FOURTH-QUARTER CLIENT WINS
Major wins in the fourth quarter included:
* Unisys received a five-year outsourcing order with an estimated value of
approximately $100 million from the Australian Department of Immigration and
Multicultural Affairs for a range of IT services including desktop services and
e-mail and intranet security;

* The U.S. Department of Justice, Asset Forfeiture Management Staff, awarded
Unisys a blanket purchase agreement under which delivery orders may be issued
for continued support of the department's Consolidated Asset Tracking System,
which tracks and monitors assets that are seized and forfeited in the
prosecution of criminals and criminal enterprises; the agreement could be worth
approximately $112 million if the government orders services at anticipated
levels for the full eight-year term;

* Unisys is part of a team led by IBM to provide outsourcing services under a
seven-year contract with the Texas Department of Information Resources.  Unisys
will create a new data center for the project and will also provide transition
and transformation services, day-to-day data center operations, advanced
helpdesk and support services, and state-wide server maintenance;

* Business Objects, a leading provider of business intelligence solutions,
awarded Unisys a significant, five-year contract to provide information
technology outsourcing services including lifecycle desktop services and help
desk;

* BSN Medical GmbH, an international provider of medical products, awarded
Unisys a five-year contract with an estimated value of $35 million for
outsourcing services, including desktop services and user help desk, supporting
BSN Medical's 3,500 staff worldwide;

* The Belgian Federal Public Service (FPS) Finance, which is responsible for
tax collection and processing throughout Belgium, awarded Unisys a six-year,
approximately $34 million contract to create a next-generation tax collection,
processing, and recovery system for use by FPS agencies; Unisys will provide a
range of services including lifecycle application development for the new
system.

COST-REDUCTION PROGRAM
The company gave the following update with regard to ongoing cost-reduction
activities as part of its repositioning program:

* Unisys continues to target total headcount reductions of approximately 5,600
positions through its cost-reduction actions;

* Of the 5,600 total targeted reductions, Unisys completed approximately 4,900
reductions in 2006;

* The company said it expects to complete approximately 450 headcount
reductions in the first quarter of 2007, with the remaining approximately 250
reductions expected to be completed during the second quarter of 2007; and

* Unisys estimates that the cost-reduction actions completed in 2006 will yield
net annualized cost savings of approximately $280 million in 2007.  Unisys
expects the cost restructuring program overall to yield on a run-rate basis net
annualized cost savings of more than $340 million by the second half of 2007.

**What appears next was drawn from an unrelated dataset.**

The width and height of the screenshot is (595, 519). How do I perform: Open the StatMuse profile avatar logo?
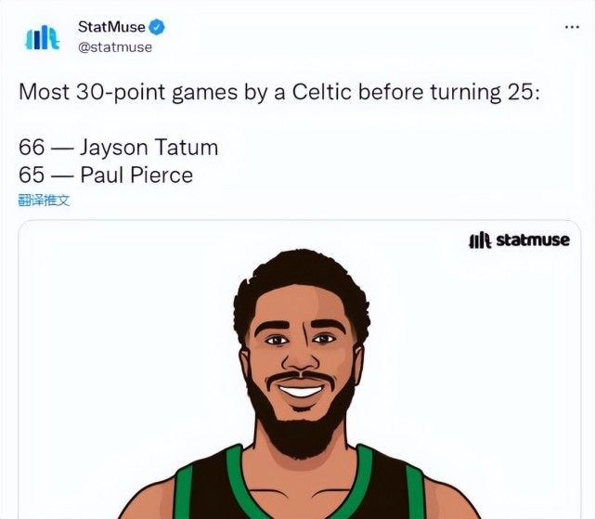[42, 37]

FOURTH-QUARTER COMPANY RESULTS
The company reported a double-digit increase in services orders in the fourth
quarter.  Outsourcing orders showed substantial double-digit gains, partially
offset by double-digit order declines in infrastructure services and core
maintenance.

Revenue in the United States declined 5 percent in the quarter to $655 million.
Revenue in international markets increased 2 percent in the quarter to $897
million.

The company's gross profit margin and operating profit margin in the fourth
quarter of 2006 were 24.9 percent and 4.4 percent, respectively.  These
compared with gross and operating profit margins of 24.1 percent and 2.3
percent, respectively, in the fourth quarter of 2005.

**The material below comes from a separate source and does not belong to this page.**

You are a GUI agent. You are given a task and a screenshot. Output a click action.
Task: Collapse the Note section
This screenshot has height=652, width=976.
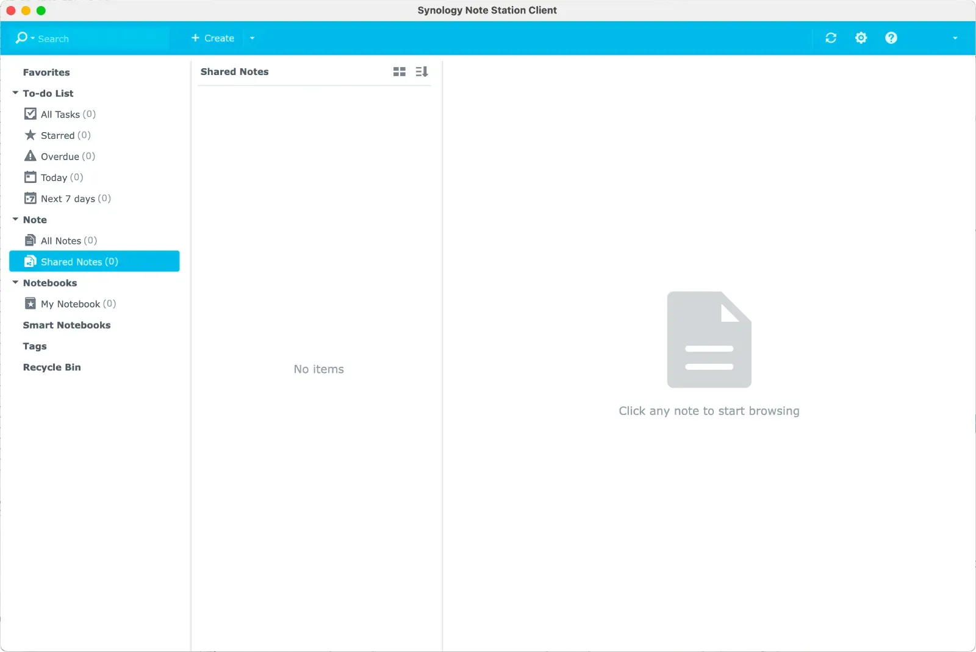[15, 219]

FOURTH-QUARTER BUSINESS SEGMENT RESULTS
Customer revenue in the company's services segment increased slightly in the
fourth quarter of 2006 compared with the year-ago period.  The company reported
high single-digit revenue growth in outsourcing and infrastructure services,
which offset a slight revenue decline in systems integration and consulting and
a high single-digit revenue decline in core maintenance.  Gross profit margin
in the services business improved to 16.9 percent from 13.6 percent a year ago,
while the services operating margin improved to 1.2 percent compared with (2.0
percent) a year ago.

Customer revenue in the company's technology segment declined double digits
versus the strong fourth quarter of 2005, but increased substantially from the
third quarter of 2006.  Gross profit margin in the technology business declined
to 49.0 percent from 56.2 percent a year ago while operating margins declined
to 13.7 percent from 16.7 percent a year ago.

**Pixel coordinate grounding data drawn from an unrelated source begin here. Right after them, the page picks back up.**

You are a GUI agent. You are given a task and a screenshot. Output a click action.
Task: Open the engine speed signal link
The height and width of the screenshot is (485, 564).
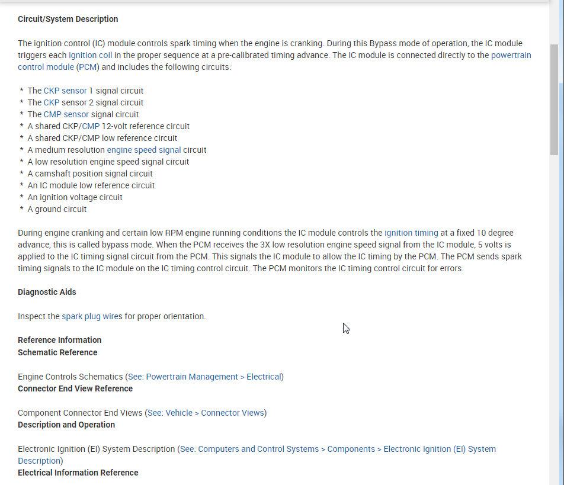pos(144,150)
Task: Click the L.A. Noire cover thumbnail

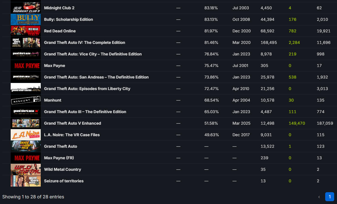Action: pyautogui.click(x=26, y=135)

CASH FLOW AND BALANCE SHEET HIGHLIGHTS
Unisys generated $167 million of cash from operations in the fourth quarter
compared with $260 million in the fourth quarter of 2005.  The company used
approximately $88 million of cash in the fourth quarter of 2006 for
restructuring payments, compared to approximately $9 million of cash for
restructuring payments in the fourth quarter of 2005.

Capital expenditures in the fourth quarter of 2006 were $58 million compared to
$88 million in the year-ago quarter.  After deducting for capital expenditures,
Unisys generated $109 million of free cash in the quarter compared with $172
million in the fourth quarter of 2005.  The company ended 2006 with $719
million of cash on hand.

On Dec. 31, 2006, the company adopted Statement of Financial Accounting
Standards No. 158 (SFAS No. 158), new accounting guidance related to pension
and other postretirement plans released by the Financial Accounting Standards
Board in September 2006. SFAS No. 158 requires an employer to recognize in its
statement of financial position the funded status of a benefit plan, measured
as the difference between plan assets at fair value and the benefit obligation.
The adoption of SFAS No. 158 reduced the company's assets by $1.1 billion,
increased its liabilities by $0.3 billion and reduced stockholders' equity by
$1.4 billion. The non-cash charge to equity has no effect on the company's net
income, liquidity, cash flows, or financial ratio covenants in the company's
credit agreements and public debt securities.

FULL-YEAR 2006 RESULTS
For the year ended Dec. 31, 2006, Unisys reported revenue of $5.76 billion,
flat from revenue of $5.76 billion in 2005.  Currency had an approximately one-
percentage point positive impact on revenue in the year.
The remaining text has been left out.